I shall start by setting out the current position. We already have generous capital rules for pensioners within the means-tested benefits. The pension credit rules are significantly more generous than those of its predecessor, the minimum income guarantee, which excluded pensioners with capital or savings in excess of £12,000. Unlike other means-tested provision, pension credit has no upper capital limit. We ignore the first £6,000 of capital, or £10,000 for those in care homes. This means that the vast majority of pension credit recipients, some 85 per cent who currently have capital below £6,000, do not have any notional income taken into account. For those with capital above £6,000, we assume income at a rate of £1 per £500 or part thereof, half the assumed rate of income under the minimum income guarantee. Indeed, my noble friend Lady Hollis outlined that.

For the most part, housing benefit and council tax benefit rules for those over 60 are the same as the pension credit rules.
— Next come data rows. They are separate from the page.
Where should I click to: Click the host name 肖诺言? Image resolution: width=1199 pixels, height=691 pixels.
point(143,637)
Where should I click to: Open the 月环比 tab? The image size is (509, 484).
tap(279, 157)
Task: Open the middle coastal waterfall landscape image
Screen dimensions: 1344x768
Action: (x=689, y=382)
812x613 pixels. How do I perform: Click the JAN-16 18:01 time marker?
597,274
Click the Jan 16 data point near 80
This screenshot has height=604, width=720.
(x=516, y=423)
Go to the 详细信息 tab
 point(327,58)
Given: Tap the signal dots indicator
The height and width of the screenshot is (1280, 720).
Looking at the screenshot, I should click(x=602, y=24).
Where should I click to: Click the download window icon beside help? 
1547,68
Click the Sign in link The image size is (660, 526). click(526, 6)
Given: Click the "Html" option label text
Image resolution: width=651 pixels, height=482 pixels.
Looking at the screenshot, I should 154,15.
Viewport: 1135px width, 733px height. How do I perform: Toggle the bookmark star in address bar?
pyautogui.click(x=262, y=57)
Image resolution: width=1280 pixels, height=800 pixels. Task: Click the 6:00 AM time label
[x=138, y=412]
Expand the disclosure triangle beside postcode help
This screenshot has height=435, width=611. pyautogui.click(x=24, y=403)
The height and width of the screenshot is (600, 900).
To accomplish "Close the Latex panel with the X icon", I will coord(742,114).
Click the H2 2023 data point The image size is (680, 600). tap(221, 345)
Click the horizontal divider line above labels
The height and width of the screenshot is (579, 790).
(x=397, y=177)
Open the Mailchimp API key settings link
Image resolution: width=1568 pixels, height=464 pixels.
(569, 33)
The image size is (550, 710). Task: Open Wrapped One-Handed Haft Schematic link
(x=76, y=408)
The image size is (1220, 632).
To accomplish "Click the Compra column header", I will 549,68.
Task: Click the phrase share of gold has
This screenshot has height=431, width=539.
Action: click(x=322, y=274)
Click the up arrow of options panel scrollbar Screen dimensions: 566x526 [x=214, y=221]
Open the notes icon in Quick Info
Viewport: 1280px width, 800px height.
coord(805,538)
However, they vary in one significant way—for housing benefit and council tax benefit, there is an upper capital limit of £16,000. This means that anyone with capital in excess of that sum would not be entitled to housing benefit or council tax benefit unless they get the guarantee credit.

As I said a moment ago, the Government have always made it clear that a key priority has been to ensure that everyone can be sure of a decent and secure income in retirement, and these benefits play a key part in the Government’s strategy to tackle pensioner poverty. We believe that the current structure of the benefits is successful in targeting money for those vulnerable and poorest pensioners who need it most, while at the same time rewarding those who have made modest provision for their retirement. As a result of our measures to tackle poverty, we have lifted 1 million pensioners out of relative poverty.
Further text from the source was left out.